Public Interest Grants Embody Carey Motto of "Doing Good While Doing Well"
Stephanie Malcolm will never forget what she learned about service when the supervising attorney on her internship at the Maryland Disability Law Center took her to a client’s home.
The client, a disabled single mother of four, had gone several days without a visit from a nurse and had fallen behind. The kitchen was a mess, the children were unsupervised, and even the woman’s personal cleanliness was neglected. Malcolm and the attorney – who bought groceries for the family – helped the client take care of the mail and organize her personal affairs. The client had clearly been overwhelmed, and needed the assistance.
Then the attorney went further, offering to bathe the woman, and getting her clean for the first time in days. The experience made Malcolm realize that good lawyering sometimes means more than preparing thoroughly or writing a great brief.
“You can’t simulate those kinds of things,” she said. “It’s important for students to get that experience.”
But many public interest law agencies don’t have the money to pay their interns, so students need financial support to make these opportunities happen. Fortunately for Malcolm, she was the first beneficiary of the Shale D. Stiller
Public Interest Fellowship Endowment, named for the DLA Piper partner, civic activist and UM Carey Law adjunct professor. And in the summer of 2013 more student support will be available under The Hon. Ellen M. Heller
Public Interest Fellowship Endowment, named for the innovative judge, civic activist, and alumna who is married to Stiller.
While Stiller and Heller are giants of Maryland’s legal community and integral members of the UM Carey Law family, funding for the endowments came from a couple who had no connection to the law school.

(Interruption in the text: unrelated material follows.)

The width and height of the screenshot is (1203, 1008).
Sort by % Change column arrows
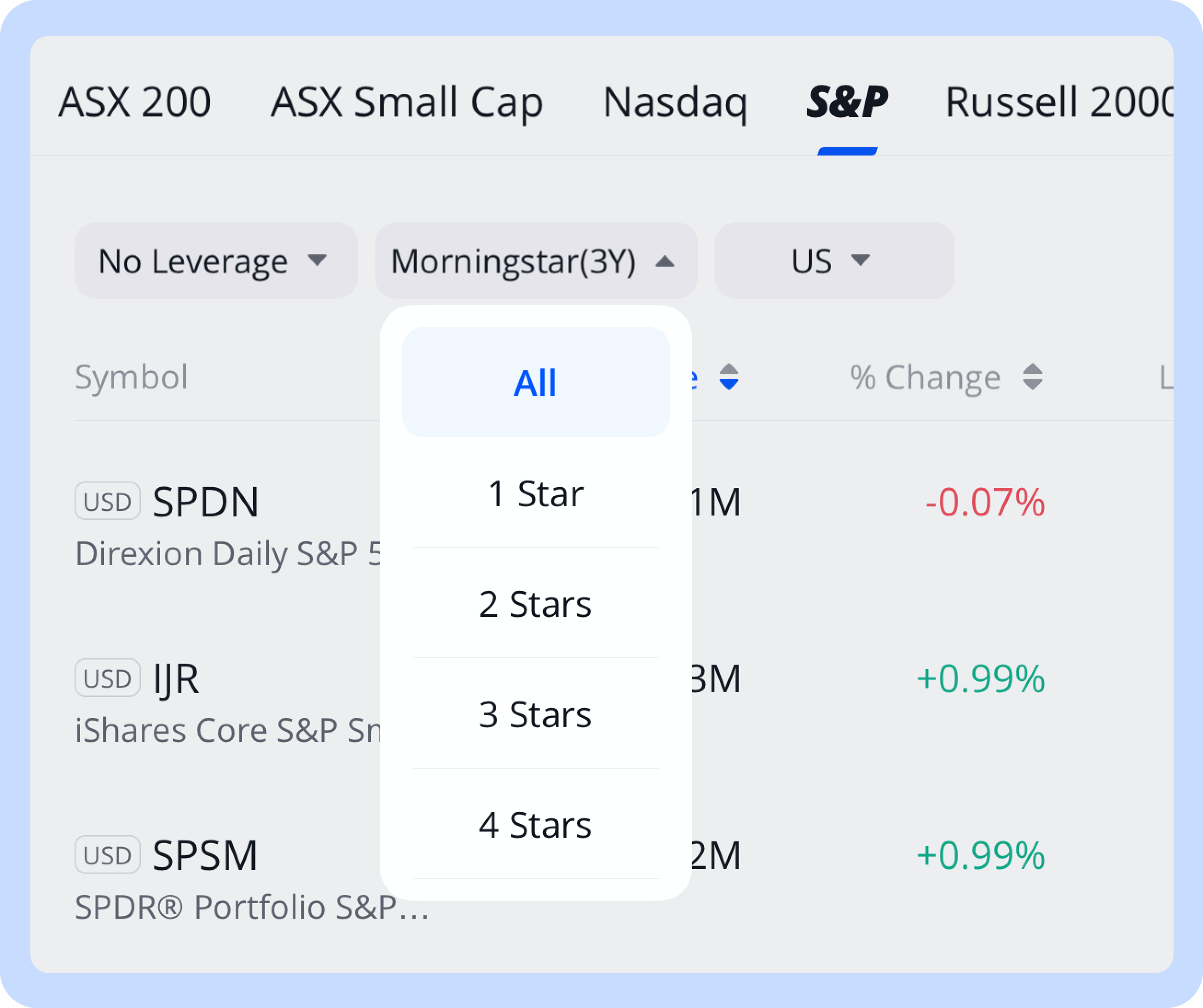pyautogui.click(x=1032, y=377)
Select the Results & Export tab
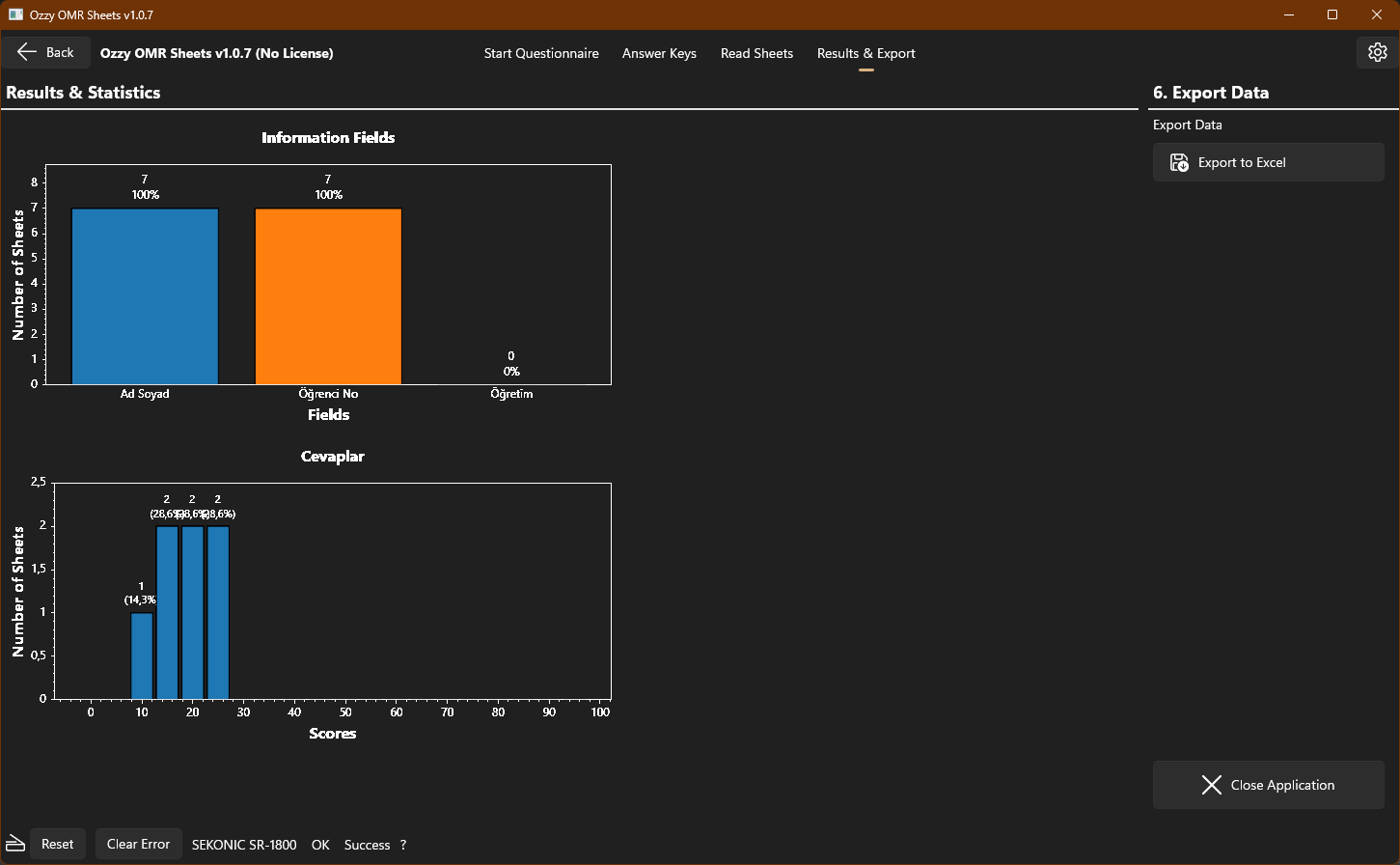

Erwin Greenberg, a Baltimore-area real estate developer, has known Stiller for more than 50 years. Stiller has been Greenberg’s attorney, friend and confidant. He and his wife, Stephanie, who run a family foundation focusing on poverty, education, and human services in Baltimore, searched for a meaningful, valuable way to honor Stiller. With 2012 being his 50th year as an adjunct professor, and the School looking to deepen its public interest fellowships, Stephanie Greenberg said “the bells went off.”
She was thrilled the gift would not just honor Stiller’s career in the law, but would also support public service law agencies by making it affordable for students to work there. But there was still a problem.
“When can we do one for Ellen?” the Greenbergs wondered.
The School helped them establish the fellowship in Heller’s name, and the first student will go to work at a public interest law job under Heller’s name this summer.
“There are no two people who are more deserving,” said Stephanie Greenberg. “We hit the jackpot.”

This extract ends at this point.